**Dataset content:**
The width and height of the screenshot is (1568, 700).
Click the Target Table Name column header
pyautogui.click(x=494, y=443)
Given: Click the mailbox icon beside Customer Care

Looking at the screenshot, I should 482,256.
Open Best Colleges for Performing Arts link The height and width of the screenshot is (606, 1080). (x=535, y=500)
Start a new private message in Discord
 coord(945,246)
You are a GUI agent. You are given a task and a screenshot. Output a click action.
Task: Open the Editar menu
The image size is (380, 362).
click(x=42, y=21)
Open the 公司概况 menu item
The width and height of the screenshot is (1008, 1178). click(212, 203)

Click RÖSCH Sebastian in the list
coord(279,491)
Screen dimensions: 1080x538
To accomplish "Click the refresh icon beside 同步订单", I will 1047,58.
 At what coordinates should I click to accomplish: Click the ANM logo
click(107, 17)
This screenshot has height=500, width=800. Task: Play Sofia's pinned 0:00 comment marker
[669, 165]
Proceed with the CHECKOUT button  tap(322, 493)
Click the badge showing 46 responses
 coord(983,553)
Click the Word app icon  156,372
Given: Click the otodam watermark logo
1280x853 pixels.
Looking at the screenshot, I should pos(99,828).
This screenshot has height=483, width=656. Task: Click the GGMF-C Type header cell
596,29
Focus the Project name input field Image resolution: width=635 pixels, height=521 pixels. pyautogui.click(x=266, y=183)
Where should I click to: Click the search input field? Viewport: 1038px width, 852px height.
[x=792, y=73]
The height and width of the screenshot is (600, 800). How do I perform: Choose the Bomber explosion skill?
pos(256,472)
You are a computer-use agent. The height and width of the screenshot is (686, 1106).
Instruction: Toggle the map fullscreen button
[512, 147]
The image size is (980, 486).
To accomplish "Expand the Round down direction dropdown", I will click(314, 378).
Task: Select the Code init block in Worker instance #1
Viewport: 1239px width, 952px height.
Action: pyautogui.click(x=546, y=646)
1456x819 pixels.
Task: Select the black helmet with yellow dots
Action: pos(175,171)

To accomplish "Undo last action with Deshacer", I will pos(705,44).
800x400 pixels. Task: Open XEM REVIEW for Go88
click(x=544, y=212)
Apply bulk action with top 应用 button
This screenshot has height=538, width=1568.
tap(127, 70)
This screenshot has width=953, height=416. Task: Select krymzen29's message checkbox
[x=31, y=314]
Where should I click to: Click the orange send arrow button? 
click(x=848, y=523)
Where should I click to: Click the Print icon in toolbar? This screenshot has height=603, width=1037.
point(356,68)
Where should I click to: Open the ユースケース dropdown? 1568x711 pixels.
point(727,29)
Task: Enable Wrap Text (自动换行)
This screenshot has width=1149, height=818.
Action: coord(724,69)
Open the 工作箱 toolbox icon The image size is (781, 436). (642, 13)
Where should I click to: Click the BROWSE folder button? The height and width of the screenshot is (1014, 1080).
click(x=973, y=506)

**Exercise details:**
The listing must be repeated in full, with nothing altered.

**Response below:**
The width and height of the screenshot is (1568, 700).
Click the Target Table Name column header
pyautogui.click(x=494, y=443)
Given: Click the mailbox icon beside Customer Care

Looking at the screenshot, I should 482,256.
Open Best Colleges for Performing Arts link The height and width of the screenshot is (606, 1080). (x=535, y=500)
Start a new private message in Discord
 coord(945,246)
You are a GUI agent. You are given a task and a screenshot. Output a click action.
Task: Open the Editar menu
The image size is (380, 362).
click(x=42, y=21)
Open the 公司概况 menu item
The width and height of the screenshot is (1008, 1178). click(212, 203)

Click RÖSCH Sebastian in the list
coord(279,491)
Screen dimensions: 1080x538
To accomplish "Click the refresh icon beside 同步订单", I will 1047,58.
 At what coordinates should I click to accomplish: Click the ANM logo
click(107, 17)
This screenshot has height=500, width=800. Task: Play Sofia's pinned 0:00 comment marker
[669, 165]
Proceed with the CHECKOUT button  tap(322, 493)
Click the badge showing 46 responses
 coord(983,553)
Click the Word app icon  156,372
Given: Click the otodam watermark logo
1280x853 pixels.
Looking at the screenshot, I should pos(99,828).
This screenshot has height=483, width=656. Task: Click the GGMF-C Type header cell
596,29
Focus the Project name input field Image resolution: width=635 pixels, height=521 pixels. pyautogui.click(x=266, y=183)
Where should I click to: Click the search input field? Viewport: 1038px width, 852px height.
[x=792, y=73]
The height and width of the screenshot is (600, 800). How do I perform: Choose the Bomber explosion skill?
pos(256,472)
You are a computer-use agent. The height and width of the screenshot is (686, 1106).
Instruction: Toggle the map fullscreen button
[512, 147]
The image size is (980, 486).
To accomplish "Expand the Round down direction dropdown", I will click(314, 378).
Task: Select the Code init block in Worker instance #1
Viewport: 1239px width, 952px height.
Action: pyautogui.click(x=546, y=646)
1456x819 pixels.
Task: Select the black helmet with yellow dots
Action: pos(175,171)

To accomplish "Undo last action with Deshacer", I will pos(705,44).
800x400 pixels. Task: Open XEM REVIEW for Go88
click(x=544, y=212)
Apply bulk action with top 应用 button
This screenshot has height=538, width=1568.
tap(127, 70)
This screenshot has width=953, height=416. Task: Select krymzen29's message checkbox
[x=31, y=314]
Where should I click to: Click the orange send arrow button? 
click(x=848, y=523)
Where should I click to: Click the Print icon in toolbar? This screenshot has height=603, width=1037.
point(356,68)
Where should I click to: Open the ユースケース dropdown? 1568x711 pixels.
point(727,29)
Task: Enable Wrap Text (自动换行)
This screenshot has width=1149, height=818.
Action: coord(724,69)
Open the 工作箱 toolbox icon The image size is (781, 436). (642, 13)
Where should I click to: Click the BROWSE folder button? The height and width of the screenshot is (1014, 1080).
click(x=973, y=506)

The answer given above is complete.